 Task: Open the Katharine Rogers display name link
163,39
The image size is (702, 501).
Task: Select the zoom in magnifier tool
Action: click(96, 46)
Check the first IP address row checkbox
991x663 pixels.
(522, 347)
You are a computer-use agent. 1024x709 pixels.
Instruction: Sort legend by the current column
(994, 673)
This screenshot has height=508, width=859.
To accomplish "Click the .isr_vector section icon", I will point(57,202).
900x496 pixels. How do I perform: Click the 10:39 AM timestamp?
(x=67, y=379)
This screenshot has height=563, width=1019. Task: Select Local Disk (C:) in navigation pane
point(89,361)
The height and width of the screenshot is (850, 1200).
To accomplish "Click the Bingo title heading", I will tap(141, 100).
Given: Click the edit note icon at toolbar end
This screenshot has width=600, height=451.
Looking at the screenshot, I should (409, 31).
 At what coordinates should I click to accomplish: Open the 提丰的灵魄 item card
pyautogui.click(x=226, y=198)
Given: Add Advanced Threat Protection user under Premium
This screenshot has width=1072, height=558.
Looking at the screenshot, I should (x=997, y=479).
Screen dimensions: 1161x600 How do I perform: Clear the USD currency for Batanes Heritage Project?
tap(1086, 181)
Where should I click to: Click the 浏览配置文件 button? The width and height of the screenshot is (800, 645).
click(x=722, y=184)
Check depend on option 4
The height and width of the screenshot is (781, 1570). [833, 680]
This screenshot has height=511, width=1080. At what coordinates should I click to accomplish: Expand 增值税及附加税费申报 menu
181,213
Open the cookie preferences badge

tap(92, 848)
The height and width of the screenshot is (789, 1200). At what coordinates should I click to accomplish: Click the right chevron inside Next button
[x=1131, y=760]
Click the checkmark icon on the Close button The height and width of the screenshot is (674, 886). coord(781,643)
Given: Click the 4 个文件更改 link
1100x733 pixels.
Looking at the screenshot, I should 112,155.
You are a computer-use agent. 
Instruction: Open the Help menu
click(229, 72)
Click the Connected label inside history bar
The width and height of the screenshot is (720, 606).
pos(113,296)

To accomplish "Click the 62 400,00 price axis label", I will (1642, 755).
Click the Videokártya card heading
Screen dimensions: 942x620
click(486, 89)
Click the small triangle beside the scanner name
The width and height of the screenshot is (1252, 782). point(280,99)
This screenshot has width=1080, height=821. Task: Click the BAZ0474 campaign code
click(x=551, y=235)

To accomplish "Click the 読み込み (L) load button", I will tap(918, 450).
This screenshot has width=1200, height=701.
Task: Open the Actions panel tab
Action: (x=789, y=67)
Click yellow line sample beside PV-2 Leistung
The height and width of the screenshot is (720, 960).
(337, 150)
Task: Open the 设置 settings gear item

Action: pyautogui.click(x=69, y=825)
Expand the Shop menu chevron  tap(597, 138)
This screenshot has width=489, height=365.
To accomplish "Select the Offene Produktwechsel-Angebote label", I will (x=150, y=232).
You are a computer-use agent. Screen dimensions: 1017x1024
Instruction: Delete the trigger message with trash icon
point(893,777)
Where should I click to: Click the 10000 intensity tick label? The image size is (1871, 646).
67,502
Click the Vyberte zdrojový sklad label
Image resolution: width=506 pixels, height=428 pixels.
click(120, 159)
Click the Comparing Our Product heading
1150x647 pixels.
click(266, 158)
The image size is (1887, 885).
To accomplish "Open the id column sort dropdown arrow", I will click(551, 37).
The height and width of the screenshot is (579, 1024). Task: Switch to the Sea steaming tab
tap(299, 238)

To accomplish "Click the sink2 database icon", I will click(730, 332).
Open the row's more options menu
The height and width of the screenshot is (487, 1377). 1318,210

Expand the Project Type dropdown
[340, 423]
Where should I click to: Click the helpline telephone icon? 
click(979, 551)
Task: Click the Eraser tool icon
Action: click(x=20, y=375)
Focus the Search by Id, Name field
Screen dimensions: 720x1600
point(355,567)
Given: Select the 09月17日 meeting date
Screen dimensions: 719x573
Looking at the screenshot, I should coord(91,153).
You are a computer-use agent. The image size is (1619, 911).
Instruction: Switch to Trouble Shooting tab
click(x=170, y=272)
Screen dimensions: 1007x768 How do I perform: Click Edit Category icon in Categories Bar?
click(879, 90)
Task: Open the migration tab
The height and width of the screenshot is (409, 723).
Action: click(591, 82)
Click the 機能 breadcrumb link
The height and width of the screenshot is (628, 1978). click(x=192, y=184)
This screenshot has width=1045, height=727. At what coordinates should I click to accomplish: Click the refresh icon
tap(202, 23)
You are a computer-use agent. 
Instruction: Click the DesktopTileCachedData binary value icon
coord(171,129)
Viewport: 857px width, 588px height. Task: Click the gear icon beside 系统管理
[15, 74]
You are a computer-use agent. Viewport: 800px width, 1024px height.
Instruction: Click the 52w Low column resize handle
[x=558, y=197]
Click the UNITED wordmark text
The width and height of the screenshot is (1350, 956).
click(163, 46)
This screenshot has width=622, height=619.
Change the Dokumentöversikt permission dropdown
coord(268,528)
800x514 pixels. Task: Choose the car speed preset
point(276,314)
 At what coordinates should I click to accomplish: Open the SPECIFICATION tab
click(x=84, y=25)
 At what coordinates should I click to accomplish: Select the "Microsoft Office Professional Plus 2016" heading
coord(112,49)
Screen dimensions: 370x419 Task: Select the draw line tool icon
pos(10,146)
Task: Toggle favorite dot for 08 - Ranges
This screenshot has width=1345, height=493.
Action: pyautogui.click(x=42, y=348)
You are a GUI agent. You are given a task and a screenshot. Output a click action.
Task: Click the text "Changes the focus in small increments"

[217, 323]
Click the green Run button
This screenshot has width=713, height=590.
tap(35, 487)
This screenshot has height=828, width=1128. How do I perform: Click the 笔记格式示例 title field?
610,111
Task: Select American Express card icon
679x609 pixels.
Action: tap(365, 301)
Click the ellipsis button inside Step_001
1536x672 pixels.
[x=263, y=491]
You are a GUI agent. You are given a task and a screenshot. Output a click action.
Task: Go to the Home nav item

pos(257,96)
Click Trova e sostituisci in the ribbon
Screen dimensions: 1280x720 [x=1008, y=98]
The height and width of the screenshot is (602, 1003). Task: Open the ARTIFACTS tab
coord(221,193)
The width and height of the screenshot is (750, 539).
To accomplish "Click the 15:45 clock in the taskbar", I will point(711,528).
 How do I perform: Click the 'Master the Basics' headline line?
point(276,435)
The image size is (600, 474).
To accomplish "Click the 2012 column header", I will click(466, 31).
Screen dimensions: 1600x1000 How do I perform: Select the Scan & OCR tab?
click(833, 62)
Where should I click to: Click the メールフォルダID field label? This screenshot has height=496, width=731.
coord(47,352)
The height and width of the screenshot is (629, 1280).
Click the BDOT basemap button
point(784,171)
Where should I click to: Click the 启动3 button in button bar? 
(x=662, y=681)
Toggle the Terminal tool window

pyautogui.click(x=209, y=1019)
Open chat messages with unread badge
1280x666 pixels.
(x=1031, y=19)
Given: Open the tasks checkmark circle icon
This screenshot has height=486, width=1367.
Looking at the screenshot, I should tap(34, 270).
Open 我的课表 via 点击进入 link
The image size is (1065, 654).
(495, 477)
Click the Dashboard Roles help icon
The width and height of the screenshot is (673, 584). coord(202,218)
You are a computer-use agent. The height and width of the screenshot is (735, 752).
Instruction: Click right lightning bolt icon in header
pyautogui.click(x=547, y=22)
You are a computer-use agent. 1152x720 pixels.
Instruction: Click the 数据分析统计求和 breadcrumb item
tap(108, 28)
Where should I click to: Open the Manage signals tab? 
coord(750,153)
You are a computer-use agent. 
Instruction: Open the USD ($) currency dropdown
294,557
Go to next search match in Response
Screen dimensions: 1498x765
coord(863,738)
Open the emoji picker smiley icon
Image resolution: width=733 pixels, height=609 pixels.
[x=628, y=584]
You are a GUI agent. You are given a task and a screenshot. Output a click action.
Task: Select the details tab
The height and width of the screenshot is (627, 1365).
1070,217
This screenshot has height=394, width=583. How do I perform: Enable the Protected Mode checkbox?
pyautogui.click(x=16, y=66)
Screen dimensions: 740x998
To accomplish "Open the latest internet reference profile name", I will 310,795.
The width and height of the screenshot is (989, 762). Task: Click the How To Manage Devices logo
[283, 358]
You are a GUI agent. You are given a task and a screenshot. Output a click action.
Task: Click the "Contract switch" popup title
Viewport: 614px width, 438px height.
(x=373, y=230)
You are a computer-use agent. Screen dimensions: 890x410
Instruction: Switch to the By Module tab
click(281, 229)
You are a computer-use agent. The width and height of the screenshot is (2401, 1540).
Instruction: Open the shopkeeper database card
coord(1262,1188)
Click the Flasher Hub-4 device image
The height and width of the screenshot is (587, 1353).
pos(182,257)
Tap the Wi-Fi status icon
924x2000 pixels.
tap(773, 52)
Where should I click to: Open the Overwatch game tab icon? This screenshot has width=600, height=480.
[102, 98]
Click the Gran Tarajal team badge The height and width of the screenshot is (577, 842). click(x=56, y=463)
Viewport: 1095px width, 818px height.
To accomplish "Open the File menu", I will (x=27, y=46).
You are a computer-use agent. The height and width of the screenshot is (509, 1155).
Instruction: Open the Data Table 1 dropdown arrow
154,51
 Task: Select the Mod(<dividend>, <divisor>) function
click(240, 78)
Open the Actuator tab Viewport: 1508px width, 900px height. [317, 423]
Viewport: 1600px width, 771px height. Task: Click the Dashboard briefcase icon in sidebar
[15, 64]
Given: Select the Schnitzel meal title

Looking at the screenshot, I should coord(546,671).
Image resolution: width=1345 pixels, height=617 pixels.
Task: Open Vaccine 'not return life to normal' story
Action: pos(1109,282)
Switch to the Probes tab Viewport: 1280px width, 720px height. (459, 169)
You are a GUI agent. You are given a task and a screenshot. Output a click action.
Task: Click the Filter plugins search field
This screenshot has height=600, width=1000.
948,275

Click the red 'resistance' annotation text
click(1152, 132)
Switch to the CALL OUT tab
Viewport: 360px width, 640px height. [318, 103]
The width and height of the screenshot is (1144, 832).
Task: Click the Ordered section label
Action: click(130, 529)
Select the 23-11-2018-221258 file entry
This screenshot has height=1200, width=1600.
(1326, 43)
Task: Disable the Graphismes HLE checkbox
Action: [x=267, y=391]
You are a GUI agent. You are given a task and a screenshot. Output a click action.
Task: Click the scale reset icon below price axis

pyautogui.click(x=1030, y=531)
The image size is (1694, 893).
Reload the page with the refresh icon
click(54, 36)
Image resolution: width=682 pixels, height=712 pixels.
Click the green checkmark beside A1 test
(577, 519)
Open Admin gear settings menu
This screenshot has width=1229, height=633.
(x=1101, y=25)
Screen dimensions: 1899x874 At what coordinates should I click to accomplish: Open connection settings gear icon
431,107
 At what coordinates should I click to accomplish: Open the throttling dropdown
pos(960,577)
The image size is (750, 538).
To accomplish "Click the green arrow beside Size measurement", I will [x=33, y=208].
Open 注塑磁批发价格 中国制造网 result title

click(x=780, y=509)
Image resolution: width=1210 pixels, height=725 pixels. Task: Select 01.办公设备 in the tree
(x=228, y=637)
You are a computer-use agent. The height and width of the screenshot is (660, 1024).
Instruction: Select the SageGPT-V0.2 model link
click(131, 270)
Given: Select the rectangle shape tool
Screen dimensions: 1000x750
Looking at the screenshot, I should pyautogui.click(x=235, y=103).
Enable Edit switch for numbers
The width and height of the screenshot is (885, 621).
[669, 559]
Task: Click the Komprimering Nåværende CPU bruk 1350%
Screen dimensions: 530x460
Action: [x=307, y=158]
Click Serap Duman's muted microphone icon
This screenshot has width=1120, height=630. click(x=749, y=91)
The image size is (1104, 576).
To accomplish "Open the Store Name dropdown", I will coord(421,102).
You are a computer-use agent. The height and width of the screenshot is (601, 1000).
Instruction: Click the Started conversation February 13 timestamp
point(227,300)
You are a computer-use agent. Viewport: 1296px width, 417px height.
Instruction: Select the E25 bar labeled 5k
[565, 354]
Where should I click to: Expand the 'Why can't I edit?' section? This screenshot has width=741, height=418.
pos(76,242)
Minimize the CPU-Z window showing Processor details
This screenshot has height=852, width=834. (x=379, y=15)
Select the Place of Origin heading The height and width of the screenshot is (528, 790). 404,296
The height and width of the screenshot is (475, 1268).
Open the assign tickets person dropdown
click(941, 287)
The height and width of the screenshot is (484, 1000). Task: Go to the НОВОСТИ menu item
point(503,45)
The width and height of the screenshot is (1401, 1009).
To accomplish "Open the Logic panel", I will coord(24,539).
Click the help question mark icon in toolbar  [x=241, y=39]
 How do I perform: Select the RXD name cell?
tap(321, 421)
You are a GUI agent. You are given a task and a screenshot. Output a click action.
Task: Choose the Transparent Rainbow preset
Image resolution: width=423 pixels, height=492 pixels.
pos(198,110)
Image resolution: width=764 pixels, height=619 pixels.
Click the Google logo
........
> What the exercise asks
Please output the lines of the listing above that fall in the stretch from the one with "Open the cookie preferences badge" through the one with "Expand the Shop", exactly and only those.

> Answer to this exercise
Open the cookie preferences badge

tap(92, 848)
The height and width of the screenshot is (789, 1200). At what coordinates should I click to accomplish: Click the right chevron inside Next button
[x=1131, y=760]
Click the checkmark icon on the Close button The height and width of the screenshot is (674, 886). coord(781,643)
Given: Click the 4 个文件更改 link
1100x733 pixels.
Looking at the screenshot, I should 112,155.
You are a computer-use agent. 
Instruction: Open the Help menu
click(229, 72)
Click the Connected label inside history bar
The width and height of the screenshot is (720, 606).
pos(113,296)

To accomplish "Click the 62 400,00 price axis label", I will (1642, 755).
Click the Videokártya card heading
Screen dimensions: 942x620
click(486, 89)
Click the small triangle beside the scanner name
The width and height of the screenshot is (1252, 782). point(280,99)
This screenshot has width=1080, height=821. Task: Click the BAZ0474 campaign code
click(x=551, y=235)

To accomplish "Click the 読み込み (L) load button", I will tap(918, 450).
This screenshot has width=1200, height=701.
Task: Open the Actions panel tab
Action: (x=789, y=67)
Click yellow line sample beside PV-2 Leistung
The height and width of the screenshot is (720, 960).
(337, 150)
Task: Open the 设置 settings gear item

Action: pyautogui.click(x=69, y=825)
Expand the Shop menu chevron  tap(597, 138)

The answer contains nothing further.